■ **Work required**
The entries shown below should be output exactly as they appear.

Material for the task below:

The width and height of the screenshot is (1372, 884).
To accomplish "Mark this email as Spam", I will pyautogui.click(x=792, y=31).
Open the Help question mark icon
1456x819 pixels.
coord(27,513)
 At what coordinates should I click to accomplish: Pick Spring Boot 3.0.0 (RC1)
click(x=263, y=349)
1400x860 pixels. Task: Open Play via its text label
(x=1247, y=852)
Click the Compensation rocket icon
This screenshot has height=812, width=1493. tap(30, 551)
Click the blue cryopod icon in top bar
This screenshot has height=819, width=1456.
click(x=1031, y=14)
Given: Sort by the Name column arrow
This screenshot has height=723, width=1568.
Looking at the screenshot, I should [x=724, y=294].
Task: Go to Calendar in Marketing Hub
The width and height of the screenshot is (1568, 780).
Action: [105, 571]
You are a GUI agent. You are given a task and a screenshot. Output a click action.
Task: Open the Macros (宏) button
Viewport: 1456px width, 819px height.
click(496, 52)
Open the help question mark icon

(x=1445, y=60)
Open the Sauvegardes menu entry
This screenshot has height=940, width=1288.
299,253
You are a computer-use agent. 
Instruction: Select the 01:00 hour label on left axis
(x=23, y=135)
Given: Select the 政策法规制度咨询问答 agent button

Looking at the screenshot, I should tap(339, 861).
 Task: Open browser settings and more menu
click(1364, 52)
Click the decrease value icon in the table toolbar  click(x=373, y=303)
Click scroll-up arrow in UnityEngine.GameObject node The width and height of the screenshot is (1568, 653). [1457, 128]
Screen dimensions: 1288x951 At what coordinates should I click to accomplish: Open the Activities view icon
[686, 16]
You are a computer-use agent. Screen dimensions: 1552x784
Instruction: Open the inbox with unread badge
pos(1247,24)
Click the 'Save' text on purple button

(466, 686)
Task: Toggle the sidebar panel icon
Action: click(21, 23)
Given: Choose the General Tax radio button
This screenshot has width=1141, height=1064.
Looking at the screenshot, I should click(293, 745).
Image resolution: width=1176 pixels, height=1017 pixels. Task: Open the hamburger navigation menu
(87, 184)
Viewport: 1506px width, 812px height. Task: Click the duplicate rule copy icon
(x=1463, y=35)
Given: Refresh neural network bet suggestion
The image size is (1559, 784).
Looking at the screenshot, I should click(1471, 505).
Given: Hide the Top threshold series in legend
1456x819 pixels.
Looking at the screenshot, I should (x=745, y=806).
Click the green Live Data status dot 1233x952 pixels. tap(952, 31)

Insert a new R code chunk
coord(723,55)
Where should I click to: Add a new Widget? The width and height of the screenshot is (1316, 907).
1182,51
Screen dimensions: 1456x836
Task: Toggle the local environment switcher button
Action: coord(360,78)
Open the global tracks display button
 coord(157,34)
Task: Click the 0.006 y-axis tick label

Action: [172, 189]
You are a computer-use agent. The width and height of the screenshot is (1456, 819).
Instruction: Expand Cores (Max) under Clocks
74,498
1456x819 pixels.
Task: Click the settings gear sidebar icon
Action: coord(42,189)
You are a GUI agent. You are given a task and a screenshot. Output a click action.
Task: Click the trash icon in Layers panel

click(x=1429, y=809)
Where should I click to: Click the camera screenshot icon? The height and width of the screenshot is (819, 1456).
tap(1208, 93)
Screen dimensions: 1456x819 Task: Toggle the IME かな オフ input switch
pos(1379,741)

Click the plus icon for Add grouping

End of Material for the task.

■ **Solution for this exercise**
The width and height of the screenshot is (1372, 884).
To accomplish "Mark this email as Spam", I will pyautogui.click(x=792, y=31).
Open the Help question mark icon
1456x819 pixels.
coord(27,513)
 At what coordinates should I click to accomplish: Pick Spring Boot 3.0.0 (RC1)
click(x=263, y=349)
1400x860 pixels. Task: Open Play via its text label
(x=1247, y=852)
Click the Compensation rocket icon
This screenshot has height=812, width=1493. tap(30, 551)
Click the blue cryopod icon in top bar
This screenshot has height=819, width=1456.
click(x=1031, y=14)
Given: Sort by the Name column arrow
This screenshot has height=723, width=1568.
Looking at the screenshot, I should [x=724, y=294].
Task: Go to Calendar in Marketing Hub
The width and height of the screenshot is (1568, 780).
Action: [105, 571]
You are a GUI agent. You are given a task and a screenshot. Output a click action.
Task: Open the Macros (宏) button
Viewport: 1456px width, 819px height.
click(496, 52)
Open the help question mark icon

(x=1445, y=60)
Open the Sauvegardes menu entry
This screenshot has height=940, width=1288.
299,253
You are a computer-use agent. 
Instruction: Select the 01:00 hour label on left axis
(x=23, y=135)
Given: Select the 政策法规制度咨询问答 agent button

Looking at the screenshot, I should tap(339, 861).
 Task: Open browser settings and more menu
click(1364, 52)
Click the decrease value icon in the table toolbar  click(x=373, y=303)
Click scroll-up arrow in UnityEngine.GameObject node The width and height of the screenshot is (1568, 653). [1457, 128]
Screen dimensions: 1288x951 At what coordinates should I click to accomplish: Open the Activities view icon
[686, 16]
You are a computer-use agent. Screen dimensions: 1552x784
Instruction: Open the inbox with unread badge
pos(1247,24)
Click the 'Save' text on purple button

(466, 686)
Task: Toggle the sidebar panel icon
Action: click(21, 23)
Given: Choose the General Tax radio button
This screenshot has width=1141, height=1064.
Looking at the screenshot, I should click(293, 745).
Image resolution: width=1176 pixels, height=1017 pixels. Task: Open the hamburger navigation menu
(87, 184)
Viewport: 1506px width, 812px height. Task: Click the duplicate rule copy icon
(x=1463, y=35)
Given: Refresh neural network bet suggestion
The image size is (1559, 784).
Looking at the screenshot, I should click(1471, 505).
Given: Hide the Top threshold series in legend
1456x819 pixels.
Looking at the screenshot, I should (x=745, y=806).
Click the green Live Data status dot 1233x952 pixels. tap(952, 31)

Insert a new R code chunk
coord(723,55)
Where should I click to: Add a new Widget? The width and height of the screenshot is (1316, 907).
1182,51
Screen dimensions: 1456x836
Task: Toggle the local environment switcher button
Action: coord(360,78)
Open the global tracks display button
 coord(157,34)
Task: Click the 0.006 y-axis tick label

Action: [172, 189]
You are a computer-use agent. The width and height of the screenshot is (1456, 819).
Instruction: Expand Cores (Max) under Clocks
74,498
1456x819 pixels.
Task: Click the settings gear sidebar icon
Action: coord(42,189)
You are a GUI agent. You are given a task and a screenshot. Output a click action.
Task: Click the trash icon in Layers panel

click(x=1429, y=809)
Where should I click to: Click the camera screenshot icon? The height and width of the screenshot is (819, 1456).
tap(1208, 93)
Screen dimensions: 1456x819 Task: Toggle the IME かな オフ input switch
pos(1379,741)

Click the plus icon for Add grouping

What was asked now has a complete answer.